ResearcherID

ResearcherID is an identifying system for scientific authors. The system was introduced in January 2008 by Thomson Reuters.

This unique identifier aims at solving the problem of author identification. In scientific literature it is common to cite name, surname, and initials of the authors of an article. Sometimes, however, there are authors with the same name, with the same initials, or the journal misspells names, resulting in several spellings for the same authors, and different authors with the same spelling.

On the ResearcherID website, authors are asked to link their ResearcherID to their own articles. In this way, they can also keep their publication list up to date and online. A comprehensive view of an author's total output can thus be given, since not all publications are indexed by Web of Science. This is particularly important for researchers in fields that predominantly use peer-reviewed conference articles (computer science) or in fields that focus on publishing books and chapters in books (humanities and disciplines in the social sciences).

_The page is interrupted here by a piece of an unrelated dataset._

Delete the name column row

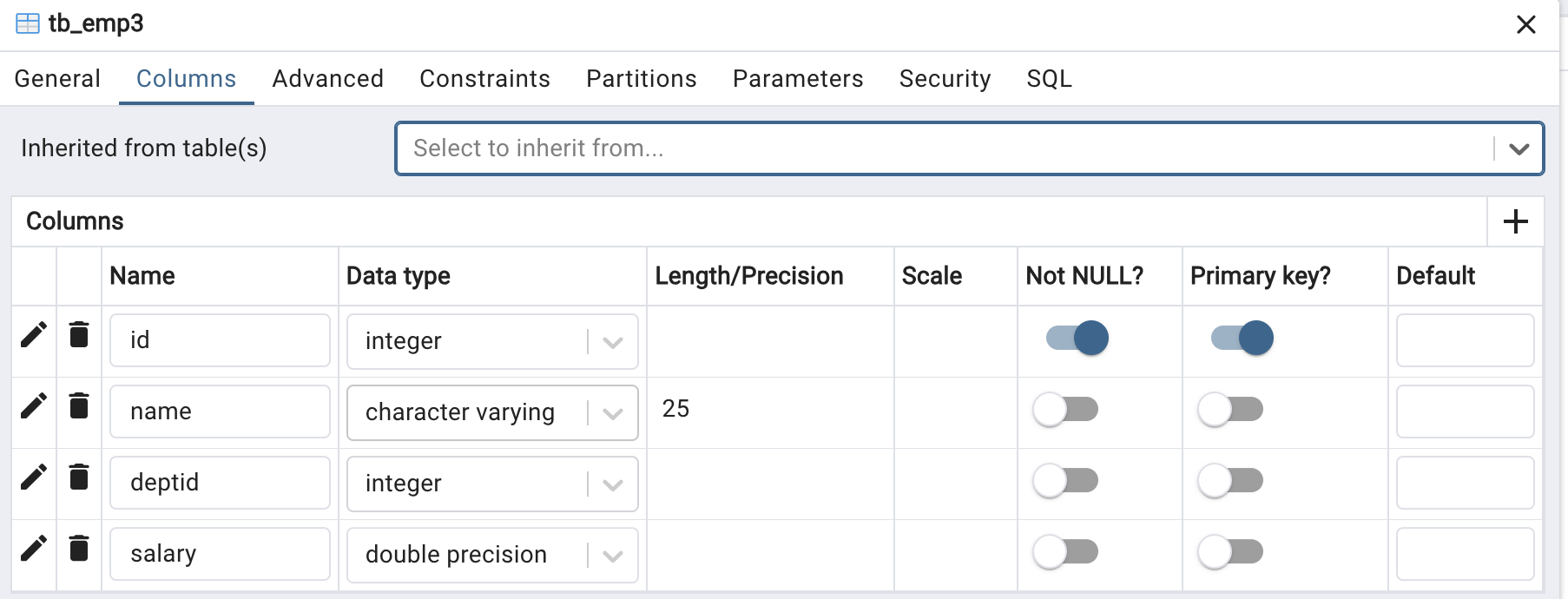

The combined use of the Digital Object Identifier with the ResearcherID allows a unique association of authors and scientific articles. It can be used to link researchers with registered trials or identify colleagues and collaborators in the same field of research.[1]

ResearcherID has been criticized for being commercial and proprietary,[2] but also praised as "an initiative addressing the common problem of author misidentification".[3]

Thomson Reuters has enabled data exchange between its ResearcherID system and ORCID, and vice versa.[4]

See also

References

  1. Enserink, Martin (2009-03-27). "SCIENTIFIC PUBLISHING: Are You Ready to Become a Number?". Science. 323 (5922): 1662–1664. doi:10.1126/science.323.5922.1662. PMID 19325094.
  2. Wolinsky, Howard (2008). "What's in a name?". EMBO Reports. 9 (12): 1171–1174. doi:10.1038/embor.2008.217. PMC 2603453Freely accessible. PMID 19047988.
  3. Cals, Jochen WL; Daniel Kotz (2008-06-28). "Researcher identification: the right needle in the haystack". The Lancet. 371 (9631): 2152–2153. doi:10.1016/S0140-6736(08)60931-9. ISSN 0140-6736. PMID 18586158. Retrieved 2009-09-22.
  4. "RID - ORCID Integration - IP & Science - Thomson Reuters". Retrieved 29 March 2013.